### EXERCISE DETAILS
Transcribe every line from the one containing "1372x892 pixels. How" to the end of the listing, exactly as written, and leave out the pictures.
[[ RECORDED INFORMATION open ]]
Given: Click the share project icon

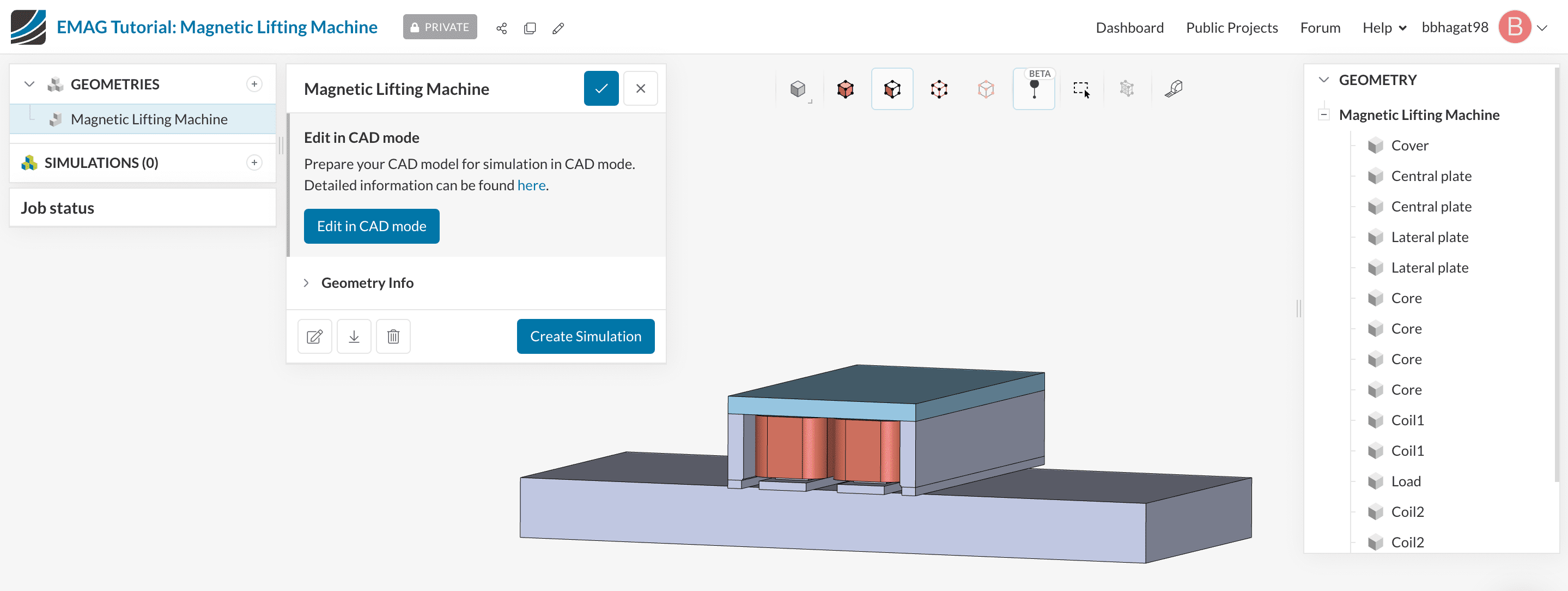Looking at the screenshot, I should pyautogui.click(x=501, y=28).
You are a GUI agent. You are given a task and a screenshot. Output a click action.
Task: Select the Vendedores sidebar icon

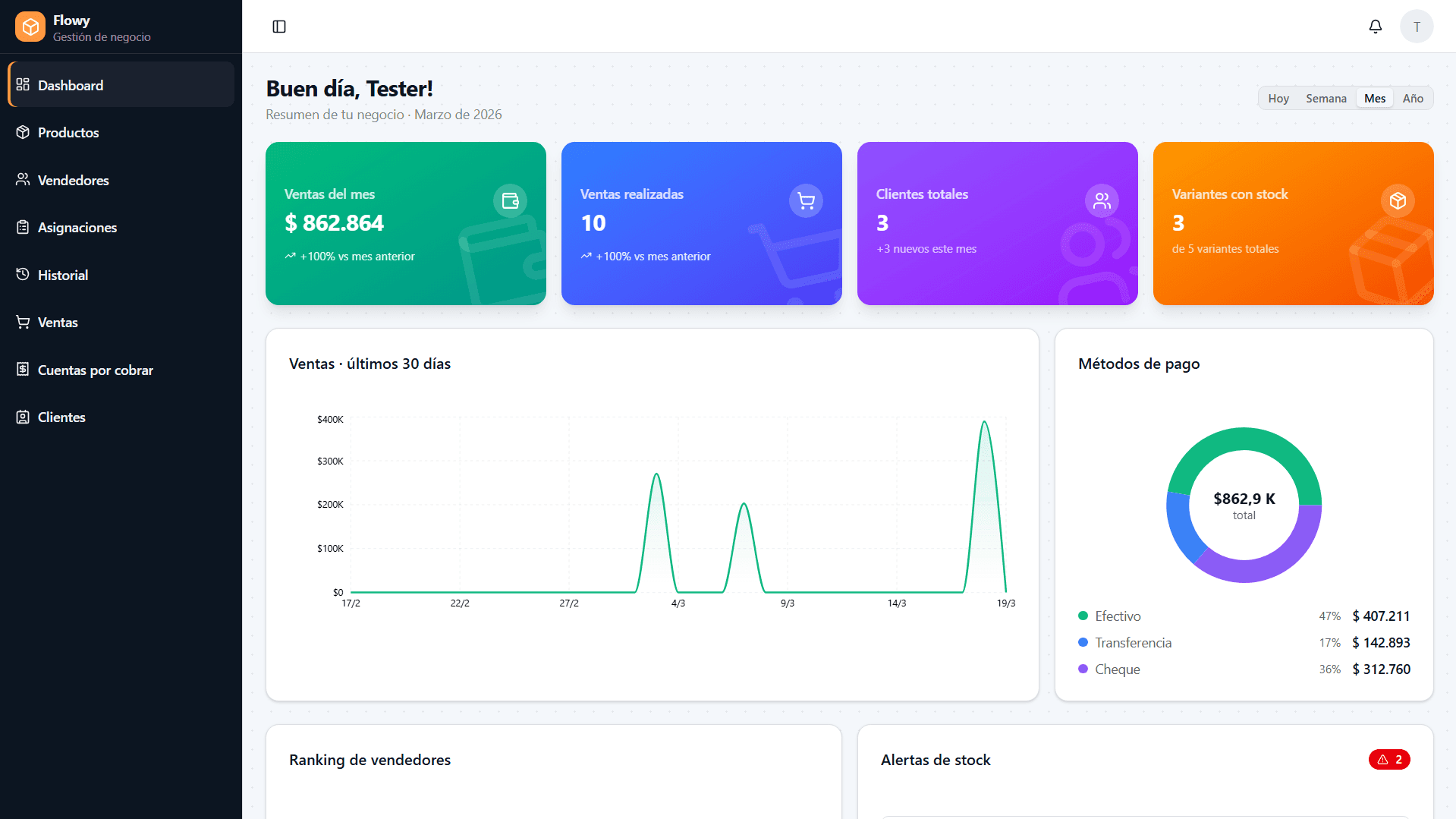pos(23,180)
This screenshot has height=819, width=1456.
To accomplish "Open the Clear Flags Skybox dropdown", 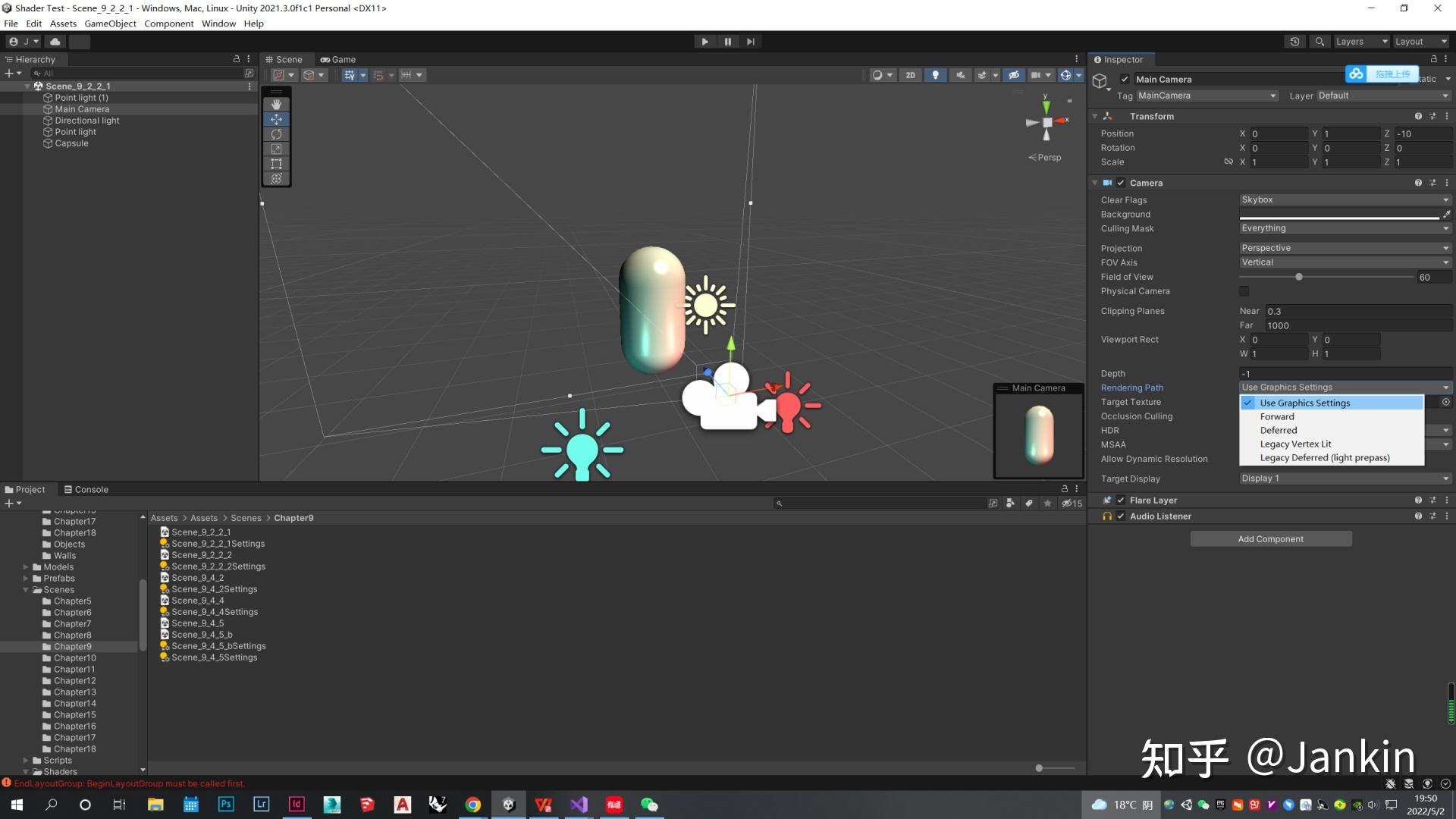I will pos(1344,199).
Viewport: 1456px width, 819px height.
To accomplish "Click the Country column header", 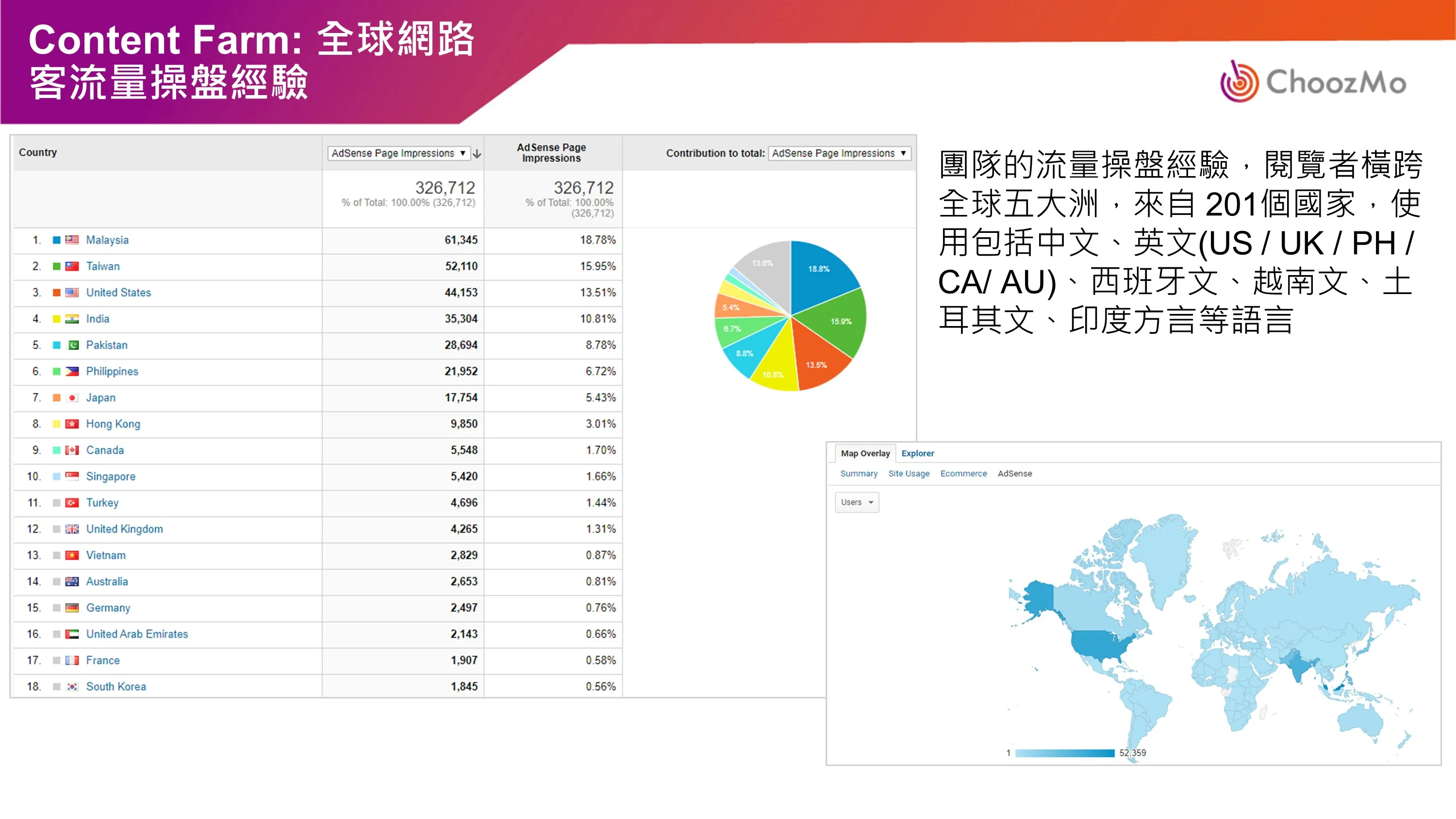I will point(38,153).
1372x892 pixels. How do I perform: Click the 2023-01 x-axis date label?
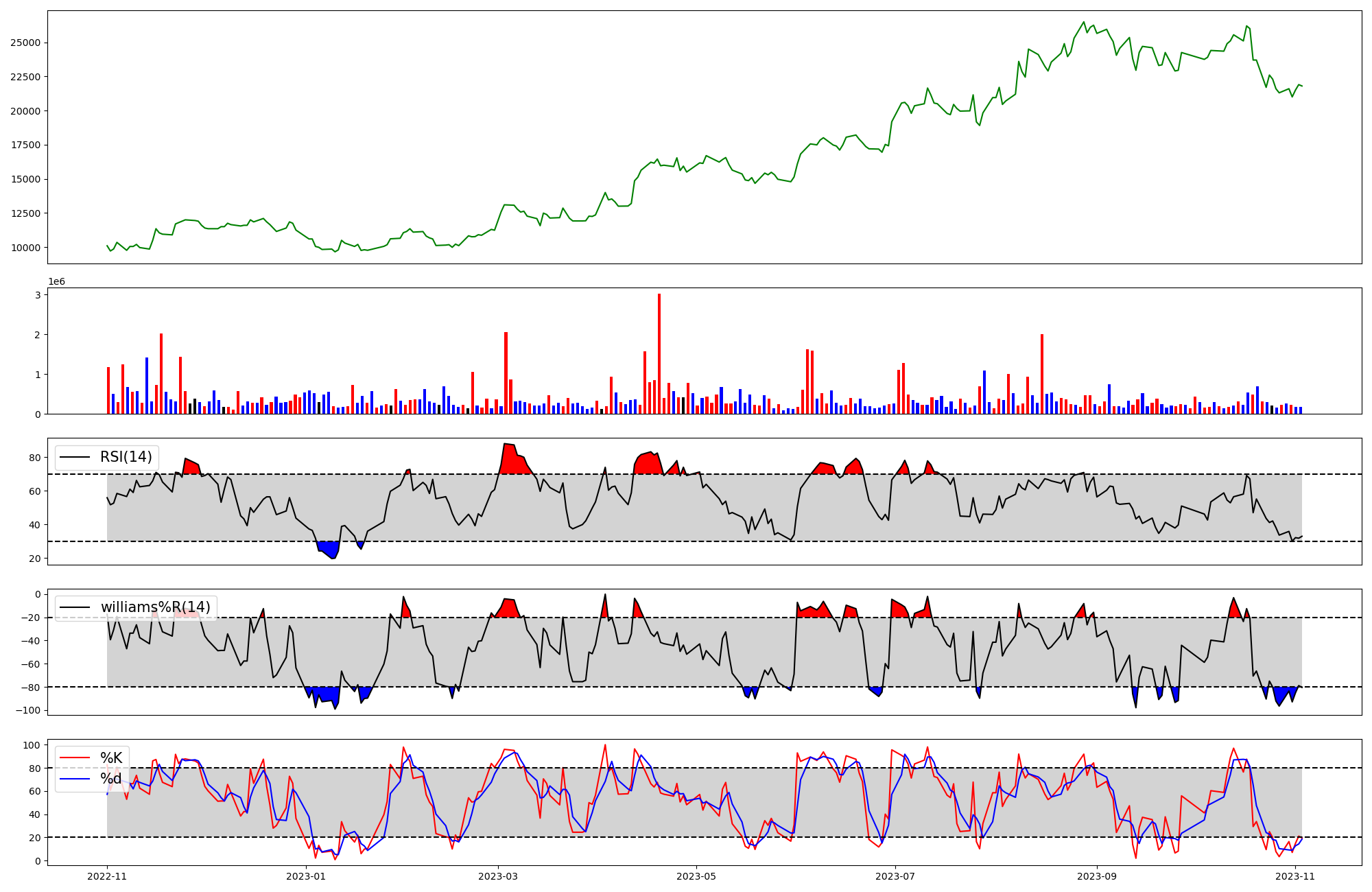point(306,876)
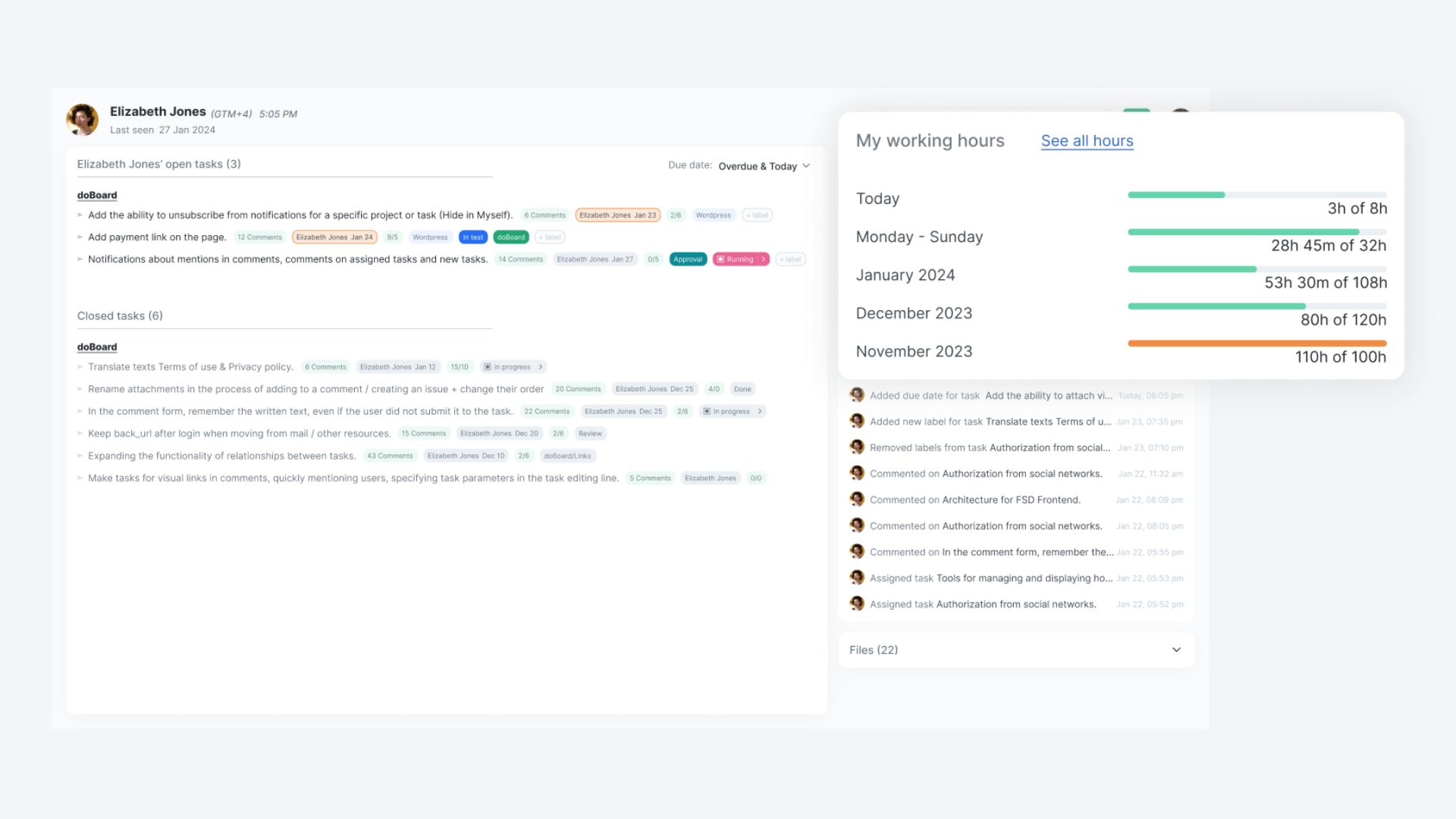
[[ RECORDED INFORMATION closed ]]
### FINISHED TASK
1372x892 pixels. How do I perform: Click the 2023-01 x-axis date label?
point(306,876)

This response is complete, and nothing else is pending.